И в самом деле. Кто, скажем, напишет тому же Сказкину? Его пятнадцатилетний племяш Никисор? Не думаю. Никисор, несомненно, был рад пожить в стороне от дяди… Елена Ивановна Сказкина, ныне Елена Ивановна Глушкова? Не думаю. Скажите ей: «Почему бы вам не черкнуть Сказкину?», и она нисколько не постесняется: «Пусть ему гидра морская пишет!» Ну, а что касается меня, на лето я принципиально прерываю всякую переписку.
Несмотря на все вышесказанное, Верп Иванович Сказкин каждое утро, независимо от погоды и настроения, будил меня фразой:
— Почты нет!
Произносил он два этих слова отрывисто, четко, как морскую команду. Не размыкая век, я сразу лез рукой под раскладушку, на ощупь искал припрятанный там сапог.
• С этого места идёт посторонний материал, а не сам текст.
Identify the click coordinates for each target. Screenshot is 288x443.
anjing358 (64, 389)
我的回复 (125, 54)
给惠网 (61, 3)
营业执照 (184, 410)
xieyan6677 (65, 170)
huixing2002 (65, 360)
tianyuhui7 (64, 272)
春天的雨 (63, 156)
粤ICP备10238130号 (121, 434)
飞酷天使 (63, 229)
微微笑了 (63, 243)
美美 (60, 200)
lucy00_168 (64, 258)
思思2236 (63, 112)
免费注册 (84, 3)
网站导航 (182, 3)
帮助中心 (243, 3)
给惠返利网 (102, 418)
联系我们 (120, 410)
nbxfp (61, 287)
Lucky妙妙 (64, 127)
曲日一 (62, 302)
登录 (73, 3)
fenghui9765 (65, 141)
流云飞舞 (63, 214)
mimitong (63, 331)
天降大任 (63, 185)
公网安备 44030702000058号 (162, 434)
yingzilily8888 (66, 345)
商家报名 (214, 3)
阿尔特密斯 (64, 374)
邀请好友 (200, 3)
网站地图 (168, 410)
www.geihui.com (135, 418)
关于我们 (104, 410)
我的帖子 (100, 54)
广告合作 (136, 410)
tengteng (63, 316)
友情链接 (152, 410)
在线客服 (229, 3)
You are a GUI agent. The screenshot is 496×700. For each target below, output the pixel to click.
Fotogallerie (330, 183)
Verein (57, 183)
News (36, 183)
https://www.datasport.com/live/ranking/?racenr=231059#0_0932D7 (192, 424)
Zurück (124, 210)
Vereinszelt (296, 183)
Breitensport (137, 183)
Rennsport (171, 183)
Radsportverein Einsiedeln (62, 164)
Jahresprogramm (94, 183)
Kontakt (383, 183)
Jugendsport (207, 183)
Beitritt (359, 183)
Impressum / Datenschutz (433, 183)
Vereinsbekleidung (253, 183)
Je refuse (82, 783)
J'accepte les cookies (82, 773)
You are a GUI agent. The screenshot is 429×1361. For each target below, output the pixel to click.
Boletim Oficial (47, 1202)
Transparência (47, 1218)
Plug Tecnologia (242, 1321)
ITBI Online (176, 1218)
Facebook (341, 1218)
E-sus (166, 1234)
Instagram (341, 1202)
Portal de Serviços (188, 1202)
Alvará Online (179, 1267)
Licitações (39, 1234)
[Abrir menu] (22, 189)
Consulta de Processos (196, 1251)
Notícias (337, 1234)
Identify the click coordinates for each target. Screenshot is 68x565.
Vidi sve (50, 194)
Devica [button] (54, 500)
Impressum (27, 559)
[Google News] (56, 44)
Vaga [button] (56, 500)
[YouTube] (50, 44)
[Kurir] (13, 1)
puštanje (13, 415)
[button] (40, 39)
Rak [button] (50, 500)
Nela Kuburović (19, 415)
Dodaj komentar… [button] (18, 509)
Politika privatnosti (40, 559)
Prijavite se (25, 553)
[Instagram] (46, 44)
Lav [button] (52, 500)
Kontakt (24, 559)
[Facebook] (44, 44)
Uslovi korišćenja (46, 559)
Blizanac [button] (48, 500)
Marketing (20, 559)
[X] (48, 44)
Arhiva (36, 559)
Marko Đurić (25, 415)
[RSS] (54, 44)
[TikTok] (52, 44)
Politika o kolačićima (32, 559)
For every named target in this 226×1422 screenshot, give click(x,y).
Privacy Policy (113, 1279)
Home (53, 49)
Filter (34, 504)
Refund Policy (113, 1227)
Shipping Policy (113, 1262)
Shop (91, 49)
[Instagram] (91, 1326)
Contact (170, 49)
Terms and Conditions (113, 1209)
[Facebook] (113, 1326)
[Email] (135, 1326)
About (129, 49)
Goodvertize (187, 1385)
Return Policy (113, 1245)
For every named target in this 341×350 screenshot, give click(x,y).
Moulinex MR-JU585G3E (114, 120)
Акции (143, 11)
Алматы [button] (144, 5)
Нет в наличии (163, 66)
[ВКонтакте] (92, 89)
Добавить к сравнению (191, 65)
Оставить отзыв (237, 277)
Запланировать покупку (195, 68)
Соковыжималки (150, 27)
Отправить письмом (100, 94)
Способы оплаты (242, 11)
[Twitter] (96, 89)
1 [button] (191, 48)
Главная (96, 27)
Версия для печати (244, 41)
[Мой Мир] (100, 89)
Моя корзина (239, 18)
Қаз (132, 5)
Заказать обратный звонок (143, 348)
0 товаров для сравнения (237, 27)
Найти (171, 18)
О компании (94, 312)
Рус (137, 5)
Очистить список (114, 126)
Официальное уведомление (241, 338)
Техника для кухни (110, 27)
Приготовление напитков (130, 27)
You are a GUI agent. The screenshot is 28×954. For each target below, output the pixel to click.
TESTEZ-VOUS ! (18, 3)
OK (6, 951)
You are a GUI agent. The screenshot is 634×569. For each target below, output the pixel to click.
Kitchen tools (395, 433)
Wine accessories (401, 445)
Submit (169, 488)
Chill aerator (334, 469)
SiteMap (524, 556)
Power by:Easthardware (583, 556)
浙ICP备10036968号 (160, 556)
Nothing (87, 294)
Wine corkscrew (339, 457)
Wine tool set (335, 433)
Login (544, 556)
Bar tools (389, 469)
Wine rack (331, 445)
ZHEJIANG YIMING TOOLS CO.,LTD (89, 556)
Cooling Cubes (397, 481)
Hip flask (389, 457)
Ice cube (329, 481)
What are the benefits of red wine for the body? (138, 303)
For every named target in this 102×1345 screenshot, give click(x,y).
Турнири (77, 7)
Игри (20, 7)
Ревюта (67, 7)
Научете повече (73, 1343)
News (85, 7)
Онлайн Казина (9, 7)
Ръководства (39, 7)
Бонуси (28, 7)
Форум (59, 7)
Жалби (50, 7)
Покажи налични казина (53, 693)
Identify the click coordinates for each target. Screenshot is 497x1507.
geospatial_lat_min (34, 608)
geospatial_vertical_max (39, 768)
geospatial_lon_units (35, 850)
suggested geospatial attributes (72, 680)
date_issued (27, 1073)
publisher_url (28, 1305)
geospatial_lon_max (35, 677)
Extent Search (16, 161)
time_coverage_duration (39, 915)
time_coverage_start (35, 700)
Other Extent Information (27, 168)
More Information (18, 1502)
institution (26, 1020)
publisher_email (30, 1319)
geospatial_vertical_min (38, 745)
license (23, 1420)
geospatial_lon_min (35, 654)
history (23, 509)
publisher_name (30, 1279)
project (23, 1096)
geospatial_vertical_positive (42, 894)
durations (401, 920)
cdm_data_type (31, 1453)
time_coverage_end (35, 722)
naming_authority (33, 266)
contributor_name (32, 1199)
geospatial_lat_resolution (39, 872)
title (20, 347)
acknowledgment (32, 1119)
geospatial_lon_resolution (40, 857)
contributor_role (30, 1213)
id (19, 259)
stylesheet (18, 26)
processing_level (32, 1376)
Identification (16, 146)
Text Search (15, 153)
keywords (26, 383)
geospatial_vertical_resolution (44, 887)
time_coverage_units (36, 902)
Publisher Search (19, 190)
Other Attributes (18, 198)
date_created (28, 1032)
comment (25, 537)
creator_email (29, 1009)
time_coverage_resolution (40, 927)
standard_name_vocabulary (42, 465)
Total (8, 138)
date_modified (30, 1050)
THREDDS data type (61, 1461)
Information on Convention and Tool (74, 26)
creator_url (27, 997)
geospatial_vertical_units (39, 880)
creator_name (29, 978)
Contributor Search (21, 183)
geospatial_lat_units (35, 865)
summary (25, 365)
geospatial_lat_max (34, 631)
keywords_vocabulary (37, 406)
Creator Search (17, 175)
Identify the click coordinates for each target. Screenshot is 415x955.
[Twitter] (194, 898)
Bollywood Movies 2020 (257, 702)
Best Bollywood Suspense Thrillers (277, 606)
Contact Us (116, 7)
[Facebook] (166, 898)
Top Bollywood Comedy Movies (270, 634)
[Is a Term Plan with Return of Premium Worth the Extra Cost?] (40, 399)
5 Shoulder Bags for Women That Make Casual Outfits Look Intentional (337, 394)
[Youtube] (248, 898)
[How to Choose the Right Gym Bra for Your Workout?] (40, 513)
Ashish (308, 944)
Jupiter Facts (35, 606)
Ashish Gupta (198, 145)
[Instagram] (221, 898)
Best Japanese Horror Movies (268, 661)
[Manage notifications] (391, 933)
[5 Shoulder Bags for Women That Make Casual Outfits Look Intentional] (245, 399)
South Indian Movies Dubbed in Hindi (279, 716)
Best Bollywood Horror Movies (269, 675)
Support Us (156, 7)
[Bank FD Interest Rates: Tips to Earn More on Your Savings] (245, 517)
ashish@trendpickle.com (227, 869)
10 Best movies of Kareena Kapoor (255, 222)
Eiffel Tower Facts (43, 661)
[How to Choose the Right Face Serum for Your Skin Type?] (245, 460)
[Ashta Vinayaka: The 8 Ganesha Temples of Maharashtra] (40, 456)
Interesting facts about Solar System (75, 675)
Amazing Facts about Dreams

Но сегодня привычный жест (рука под раскладушку) ничуть не тронул Сказкина. Он не хихикнул довольно, не отступил за дверь, не выскочил на потное от росы крылечко. Нет! Он ничего этого не сделал. Более того, он повторил:
— Почты нет!
И добавил значительно:
— Начальник, вставай! Я что хошь сделаю! «Сделаю!»
Это меня потрясло. Сказкин и — сделаю! Это Сказкин-то, с его любимой приговоркой: «Ты, работа, нас не бойся, мы тебя не тронем!»
«С таких вот вещей, — сказал я себе, — и начинается путь к поповщине».
Не открывая глаз, слушая, как орет за окном ворона, укравшая у нас позавчера полтора килограмма казенных жиров (из-за отсутствия холодильника Сказкин хранил жиры, обернув их в промасленную бумагу, прямо в близтекущем ручье), я даже перестал искать сапог. Что означало это странное «сделаю»? Что приключилось с Верпом Ивановичем?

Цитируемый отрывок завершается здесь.